TTR amyloidosis is an inherited condition in which excessive amounts of amyloid proteins build up in tissues of the body, leading to progressive damage to the heart and nerves, and ultimately death. About 10,000 people in the world have the nerve-damaging form of TTR amyloidosis (called familial amyloidotic polyneuropathy, or FAP), while an estimated 40,000 worldwide have the form that affects the heart (named familial amyloidotic cardiomyopathy, or FAC), according to Alnylam.
People who develop symptoms of FAP—typically those between 40 and 60 years old—tend to live for another five to 15 years after their symptoms appear. Those diagnosed with FAC typically live about 2.5 more years, Alnylam says.
The only options for people with the FAP are a liver transplant or Pfizer’s tafamidis (Vyndaqel), which is approved in Europe but was rejected by the FDA in July 2012. There are no approved therapies for patients with FAC. Alnylam’s mid-stage study for ALN-TTRsc will test patients with FAC.
Less than two weeks ago, Alnylam presented positive top-line data from a mid-stage study for ALN-TTR02, the intravenous version of ALN-TTRsc. Alnylam is planning an extension study of the drug that will test patients over the course of two years.

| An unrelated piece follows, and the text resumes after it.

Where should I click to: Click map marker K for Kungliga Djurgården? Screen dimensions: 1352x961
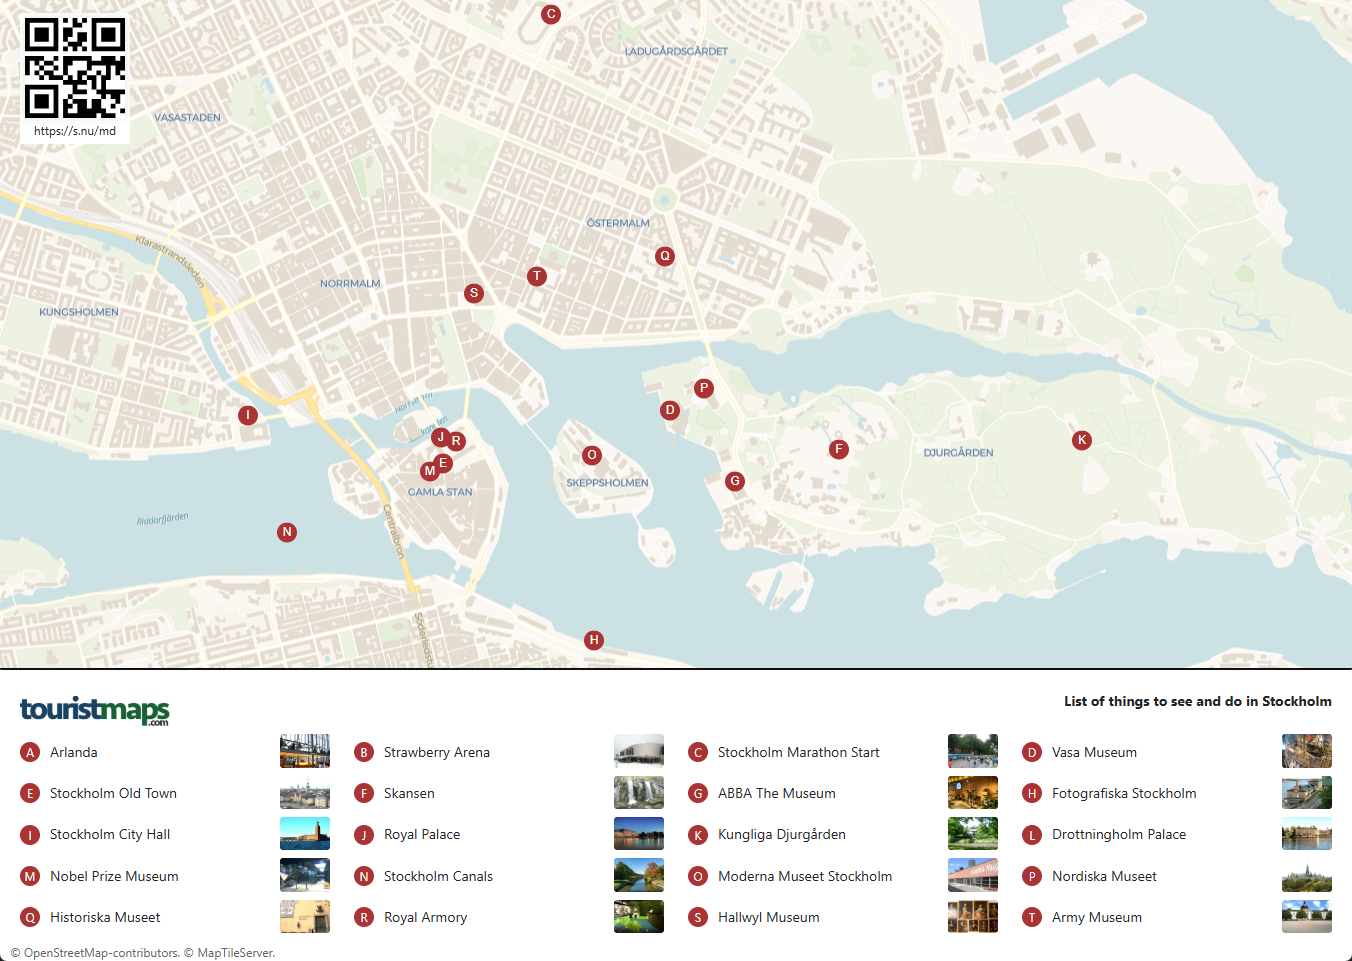pyautogui.click(x=1081, y=440)
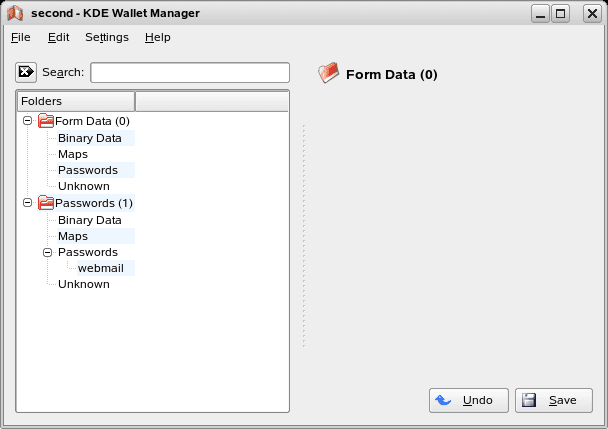Click the Form Data folder icon in tree
This screenshot has width=608, height=429.
(46, 121)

Sanofi’s Genzyme unit holds Asian rights to Alnylam’s broader ALN-TTR program, which includes ALN-TTR02 and ANT-TTRsc. Alnylam has the rights to sell the drug, should it make it through clinical trials and win approval from regulators, in the rest of the world.
Isis Pharmaceuticals (NASDAQ: ISIS) and GlaxoSmithKline (NYSE: GSK) are co-developing a rival drug for TTR amyloidosis. Isis and GSK started a Phase 2/3 clinical trial for the drug, known as ISIS-TTRrx, in February.